Théâtre : Le personnage désincarné

« Le personnage désincarné », de et mis en scène par Arnaud Denis. Avec Marcel Philippot (l'auteur), Audran Cattin (le personnage) et Grégoire Bourbier (le régisseur). Au théâtre de la Huchette
Une pièce dans la pièce avec un personnage sans existence réelle qui se rebiffe en refusant de faire ce qu'on attend de lui et un auteur qui n'en est pas vraiment un qui entend bien que les choses reprennent leur cours normal. Il ne s'agit pas d'une nouvelle adaptation théâtrale du célèbre roman de Mary Shelley (Frankenstein, Lackington, Allen & Co., 1818) mais il y a quand même comme un petit air de « déjà vu » et l'auteur, le vrai, Arnaud Denis, s'en est sans doute vraisemblablement légèrement inspiré.
En pleine représentation donc, un personnage s'arrête dans sa trajectoire… Il ne sait plus où il est, il ne sait plus quoi dire, comme figé dans un état de panique. La voix de l'auteur résonne alors dans la salle pour guider sa créature et lui demander, doucement mais avec beaucoup autorité, de reprendre le cours des choses mais le personnage persiste et continue de se révolter. L'auteur devra alors déployer tout son art oratoire et mettre au pas le régisseur pour amener la créature à accomplir son destin : se suicider. Fin du premier acte.
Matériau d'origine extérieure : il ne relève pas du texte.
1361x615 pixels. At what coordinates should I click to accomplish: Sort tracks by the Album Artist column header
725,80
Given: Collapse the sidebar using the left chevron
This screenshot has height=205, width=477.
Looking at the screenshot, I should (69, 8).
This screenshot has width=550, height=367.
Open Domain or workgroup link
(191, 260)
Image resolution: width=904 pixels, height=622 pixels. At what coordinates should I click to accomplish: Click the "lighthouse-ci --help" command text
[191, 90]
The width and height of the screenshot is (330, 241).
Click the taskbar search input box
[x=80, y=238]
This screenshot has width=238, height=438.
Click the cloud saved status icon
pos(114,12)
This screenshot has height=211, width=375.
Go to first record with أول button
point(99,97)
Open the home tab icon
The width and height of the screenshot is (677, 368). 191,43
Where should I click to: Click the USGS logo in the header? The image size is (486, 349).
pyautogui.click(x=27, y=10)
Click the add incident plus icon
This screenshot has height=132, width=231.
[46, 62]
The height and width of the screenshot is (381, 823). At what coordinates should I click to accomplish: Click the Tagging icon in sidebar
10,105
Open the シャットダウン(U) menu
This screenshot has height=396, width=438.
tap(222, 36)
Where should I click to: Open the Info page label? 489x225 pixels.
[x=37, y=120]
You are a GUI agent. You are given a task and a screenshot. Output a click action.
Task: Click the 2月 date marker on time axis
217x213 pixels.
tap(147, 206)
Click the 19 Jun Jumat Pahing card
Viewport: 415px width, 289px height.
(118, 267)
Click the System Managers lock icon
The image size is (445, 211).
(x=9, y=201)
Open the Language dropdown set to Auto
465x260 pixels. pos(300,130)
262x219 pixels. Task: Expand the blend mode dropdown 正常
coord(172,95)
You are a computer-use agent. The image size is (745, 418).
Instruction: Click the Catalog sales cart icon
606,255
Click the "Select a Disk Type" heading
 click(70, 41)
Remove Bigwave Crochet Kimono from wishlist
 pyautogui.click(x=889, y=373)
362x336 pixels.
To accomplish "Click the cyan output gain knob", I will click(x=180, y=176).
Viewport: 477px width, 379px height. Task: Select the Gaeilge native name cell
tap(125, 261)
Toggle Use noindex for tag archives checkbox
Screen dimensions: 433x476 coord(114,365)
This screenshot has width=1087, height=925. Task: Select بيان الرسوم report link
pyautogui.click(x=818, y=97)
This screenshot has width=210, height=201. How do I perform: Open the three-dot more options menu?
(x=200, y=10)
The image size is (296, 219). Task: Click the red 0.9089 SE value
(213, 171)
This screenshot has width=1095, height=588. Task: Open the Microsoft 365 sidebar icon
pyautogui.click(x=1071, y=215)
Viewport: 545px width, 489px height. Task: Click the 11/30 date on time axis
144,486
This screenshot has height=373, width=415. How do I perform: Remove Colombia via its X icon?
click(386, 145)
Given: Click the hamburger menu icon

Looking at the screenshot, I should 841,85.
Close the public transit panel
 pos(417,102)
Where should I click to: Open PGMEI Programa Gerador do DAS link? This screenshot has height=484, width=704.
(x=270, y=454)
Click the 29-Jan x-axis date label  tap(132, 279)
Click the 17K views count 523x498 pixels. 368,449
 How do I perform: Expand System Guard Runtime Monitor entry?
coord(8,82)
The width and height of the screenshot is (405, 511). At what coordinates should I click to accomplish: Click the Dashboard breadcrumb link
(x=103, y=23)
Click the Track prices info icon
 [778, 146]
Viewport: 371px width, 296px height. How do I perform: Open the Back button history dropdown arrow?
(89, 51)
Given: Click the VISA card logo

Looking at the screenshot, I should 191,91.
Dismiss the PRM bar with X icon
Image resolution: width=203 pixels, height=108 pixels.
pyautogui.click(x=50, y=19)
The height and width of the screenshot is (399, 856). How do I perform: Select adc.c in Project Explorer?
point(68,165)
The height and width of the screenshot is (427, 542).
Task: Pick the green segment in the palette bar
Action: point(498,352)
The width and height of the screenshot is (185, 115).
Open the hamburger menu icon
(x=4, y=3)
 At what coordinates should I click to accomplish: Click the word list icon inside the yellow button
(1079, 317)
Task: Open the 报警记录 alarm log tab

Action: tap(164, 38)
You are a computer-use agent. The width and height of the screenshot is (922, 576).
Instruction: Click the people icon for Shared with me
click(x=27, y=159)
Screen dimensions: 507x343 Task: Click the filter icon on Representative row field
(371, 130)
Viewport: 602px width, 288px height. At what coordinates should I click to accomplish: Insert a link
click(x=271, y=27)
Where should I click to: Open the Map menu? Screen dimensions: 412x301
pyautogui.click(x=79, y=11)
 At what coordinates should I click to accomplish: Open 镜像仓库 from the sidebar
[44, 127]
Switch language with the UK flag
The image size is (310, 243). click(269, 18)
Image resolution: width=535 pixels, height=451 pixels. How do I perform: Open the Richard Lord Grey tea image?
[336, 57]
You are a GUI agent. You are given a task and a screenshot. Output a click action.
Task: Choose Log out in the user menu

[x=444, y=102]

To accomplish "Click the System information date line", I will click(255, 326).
Au bout d'une quinzaine de représentations à la fin desquelles le personnage se suicide pour renaître le lendemain soir pour une nouvelle prestation identique, la créature attire l'auteur sur la scène et va finir par prendre le dessus.
Ce texte, dit Arnaud Denis, se veut être une réflexion sur l'art du théâtre, ses codes et ses conventions avec l'auteur « tout-puissant, tel un Dieu vengeur qui a tous les pouvoirs sur son sujet » mais également une réflexion sur le destin, le libre arbitre de chacun, la vie étant en effet une immense scène où chaque individu a son créateur qu'il peut décider d'affronter, de remettre en question voire de le tuer pour mieux s'en libérer et alors pouvoir s'épanouir pleinement.
La pièce se joue au théâtre de la Huchette où sévissent depuis près de 60 ans, sans interruption, les deux premières pièces d'Eugène Ionesco (La Cantatrice chauve et La Leçon). On lui souhaite le même succès.